花王は、脱炭素経営の推進とサステナビリティ情報開示の高度化を目的に、アスエネのCO2排出量見える化・削減・報告クラウド「ASUENE」を採用した。1月23日、アスエネが発表した。20年以上利用してきた自社システムから移行することで、サステナビリティ開示制度(SSBJ)をはじめとする国内外の基準への対応力向上と内部統制の強化を図る。グローバル拠点での運用定着を進め、データに基づいたガバナンスの高度化を目指す。
花王は、2040年のカーボンゼロ、2050年のカーボンネガティブを掲げるグローバルESG戦略「Kirei Lifestyle Plan」に基づき、脱炭素経営を推進している。一方で、20年以上運用してきた自社開発の排出量算定システムでは、今後義務化が見込まれるSSBJや、CDP、CSRDといった複数の開示基準への対応、さらには第三者検証を見据えた内部統制の強化が課題となっていた。
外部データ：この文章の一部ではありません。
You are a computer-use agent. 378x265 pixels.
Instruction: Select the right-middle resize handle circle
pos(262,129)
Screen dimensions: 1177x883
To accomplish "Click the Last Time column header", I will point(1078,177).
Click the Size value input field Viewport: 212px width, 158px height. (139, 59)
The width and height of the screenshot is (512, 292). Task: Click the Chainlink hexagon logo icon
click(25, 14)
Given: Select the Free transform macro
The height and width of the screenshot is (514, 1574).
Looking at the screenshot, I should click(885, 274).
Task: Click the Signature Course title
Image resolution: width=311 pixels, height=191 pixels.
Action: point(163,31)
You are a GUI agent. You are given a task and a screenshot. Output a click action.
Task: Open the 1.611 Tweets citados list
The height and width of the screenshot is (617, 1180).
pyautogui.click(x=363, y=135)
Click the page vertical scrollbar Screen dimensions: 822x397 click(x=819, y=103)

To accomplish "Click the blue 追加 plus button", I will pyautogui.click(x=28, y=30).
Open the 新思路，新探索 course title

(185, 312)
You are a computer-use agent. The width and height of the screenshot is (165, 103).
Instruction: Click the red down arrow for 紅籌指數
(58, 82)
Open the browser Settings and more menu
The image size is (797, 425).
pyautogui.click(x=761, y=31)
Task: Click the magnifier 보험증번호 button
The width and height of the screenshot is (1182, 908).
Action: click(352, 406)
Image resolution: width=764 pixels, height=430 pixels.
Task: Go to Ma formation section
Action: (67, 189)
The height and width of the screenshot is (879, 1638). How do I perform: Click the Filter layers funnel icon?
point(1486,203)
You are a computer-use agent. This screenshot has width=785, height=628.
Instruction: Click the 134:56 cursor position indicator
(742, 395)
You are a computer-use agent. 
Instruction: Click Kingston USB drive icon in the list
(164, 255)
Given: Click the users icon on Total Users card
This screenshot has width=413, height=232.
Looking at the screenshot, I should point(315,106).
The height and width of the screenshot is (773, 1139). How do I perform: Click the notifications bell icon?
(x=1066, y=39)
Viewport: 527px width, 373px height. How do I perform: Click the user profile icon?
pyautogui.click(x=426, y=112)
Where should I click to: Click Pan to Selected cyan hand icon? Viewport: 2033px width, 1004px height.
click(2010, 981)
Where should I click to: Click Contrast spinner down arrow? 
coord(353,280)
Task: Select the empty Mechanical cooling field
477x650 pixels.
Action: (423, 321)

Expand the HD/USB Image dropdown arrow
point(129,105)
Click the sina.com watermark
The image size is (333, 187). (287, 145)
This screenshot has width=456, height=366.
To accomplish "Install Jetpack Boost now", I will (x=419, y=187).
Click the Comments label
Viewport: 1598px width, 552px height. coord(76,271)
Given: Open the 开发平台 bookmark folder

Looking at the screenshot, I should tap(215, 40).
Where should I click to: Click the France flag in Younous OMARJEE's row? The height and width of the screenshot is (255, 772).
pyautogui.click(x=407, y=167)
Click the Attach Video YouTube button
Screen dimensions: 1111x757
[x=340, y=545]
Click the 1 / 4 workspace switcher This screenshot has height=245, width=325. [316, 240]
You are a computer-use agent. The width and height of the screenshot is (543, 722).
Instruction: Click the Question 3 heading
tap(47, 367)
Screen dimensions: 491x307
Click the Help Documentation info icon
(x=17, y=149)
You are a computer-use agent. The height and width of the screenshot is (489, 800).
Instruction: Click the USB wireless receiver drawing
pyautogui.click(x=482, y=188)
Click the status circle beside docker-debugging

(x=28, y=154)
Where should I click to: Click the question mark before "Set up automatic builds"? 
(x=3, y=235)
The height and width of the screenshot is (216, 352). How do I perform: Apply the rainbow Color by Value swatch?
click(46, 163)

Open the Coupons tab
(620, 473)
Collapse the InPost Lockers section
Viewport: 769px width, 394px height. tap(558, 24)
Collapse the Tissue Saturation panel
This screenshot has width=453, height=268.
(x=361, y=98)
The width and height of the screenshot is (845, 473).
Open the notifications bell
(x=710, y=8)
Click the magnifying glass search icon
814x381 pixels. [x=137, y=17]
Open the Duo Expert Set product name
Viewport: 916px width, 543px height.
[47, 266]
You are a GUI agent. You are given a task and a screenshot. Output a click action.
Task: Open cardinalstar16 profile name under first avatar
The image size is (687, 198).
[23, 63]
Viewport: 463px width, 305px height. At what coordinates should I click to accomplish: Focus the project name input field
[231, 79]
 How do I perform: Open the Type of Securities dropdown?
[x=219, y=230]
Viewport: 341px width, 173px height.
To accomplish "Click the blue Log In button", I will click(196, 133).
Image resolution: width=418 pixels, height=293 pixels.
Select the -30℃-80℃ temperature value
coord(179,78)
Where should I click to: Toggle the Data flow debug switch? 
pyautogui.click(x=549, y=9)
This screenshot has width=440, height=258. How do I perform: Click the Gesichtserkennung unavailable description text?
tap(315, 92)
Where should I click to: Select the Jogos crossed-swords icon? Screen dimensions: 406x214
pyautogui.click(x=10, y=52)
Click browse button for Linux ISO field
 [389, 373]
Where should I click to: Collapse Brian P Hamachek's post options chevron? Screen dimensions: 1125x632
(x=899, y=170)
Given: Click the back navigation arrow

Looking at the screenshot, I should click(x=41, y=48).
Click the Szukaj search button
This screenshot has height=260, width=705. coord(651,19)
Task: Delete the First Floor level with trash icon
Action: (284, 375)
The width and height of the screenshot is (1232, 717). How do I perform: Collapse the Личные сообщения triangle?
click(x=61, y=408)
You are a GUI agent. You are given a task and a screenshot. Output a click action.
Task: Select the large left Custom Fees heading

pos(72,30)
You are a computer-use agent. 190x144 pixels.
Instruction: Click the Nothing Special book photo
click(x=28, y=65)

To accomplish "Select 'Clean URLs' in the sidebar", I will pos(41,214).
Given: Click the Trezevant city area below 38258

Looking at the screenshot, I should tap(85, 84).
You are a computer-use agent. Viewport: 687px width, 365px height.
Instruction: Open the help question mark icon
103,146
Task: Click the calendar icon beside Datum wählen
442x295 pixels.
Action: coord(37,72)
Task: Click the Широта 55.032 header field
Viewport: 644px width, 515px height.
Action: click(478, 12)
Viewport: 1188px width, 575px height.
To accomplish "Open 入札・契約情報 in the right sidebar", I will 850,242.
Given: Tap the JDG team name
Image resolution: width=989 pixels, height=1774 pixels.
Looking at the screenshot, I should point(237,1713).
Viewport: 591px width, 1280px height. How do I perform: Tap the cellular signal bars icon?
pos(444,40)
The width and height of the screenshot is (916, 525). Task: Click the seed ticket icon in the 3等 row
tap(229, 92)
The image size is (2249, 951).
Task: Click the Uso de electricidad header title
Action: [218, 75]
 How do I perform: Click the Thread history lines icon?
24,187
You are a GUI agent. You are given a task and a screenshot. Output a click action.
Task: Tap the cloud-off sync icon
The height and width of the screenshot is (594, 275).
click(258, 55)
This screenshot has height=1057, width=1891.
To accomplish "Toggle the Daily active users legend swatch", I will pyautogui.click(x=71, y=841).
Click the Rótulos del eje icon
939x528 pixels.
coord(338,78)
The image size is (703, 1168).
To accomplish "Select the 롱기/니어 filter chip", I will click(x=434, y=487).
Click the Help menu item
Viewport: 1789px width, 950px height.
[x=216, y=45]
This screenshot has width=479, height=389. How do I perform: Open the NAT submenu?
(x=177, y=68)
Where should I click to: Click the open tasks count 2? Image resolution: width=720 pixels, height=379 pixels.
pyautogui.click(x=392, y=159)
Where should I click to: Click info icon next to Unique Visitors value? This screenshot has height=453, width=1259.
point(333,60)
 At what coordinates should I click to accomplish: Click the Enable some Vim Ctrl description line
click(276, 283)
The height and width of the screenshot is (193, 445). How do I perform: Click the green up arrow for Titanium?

国内外で情報開示の高度化が求められる中、グローバルでの運用性を備えた新システムへの刷新が必要な状況だった。
システムの選定にあたっては、グローバル展開を前提としたユーザビリティの高さや、自由度の高い分析機能を評価した。特に、算定担当者や管理者の工数を最小限に抑えながら運用できる点がポイントになった。また、Scope1から3までの領域における高い算定精度に加え、長年運用してきた既存システムからの移行を前提とした設計であることも重視した。SSBJの保証対応や第三者検証に対応可能な仕組みを備えていること、製造業を中心とした国内外の豊富な導入実績も、総合的な信頼性として評価された。
今後は、SSBJ対応を起点としてASUENEの活用を広げ、グローバル拠点への運用定着を推進する。購買や調達領域におけるサプライヤーデータの評価、製品単位のカーボンフットプリント(CFP)算定の高度化など、ESGデータを統合的に管理する体制を整えていく。国際的な開示要請への柔軟な対応を可能にすることで、脱炭素経営とデータガバナンスの両立を図る考えだ。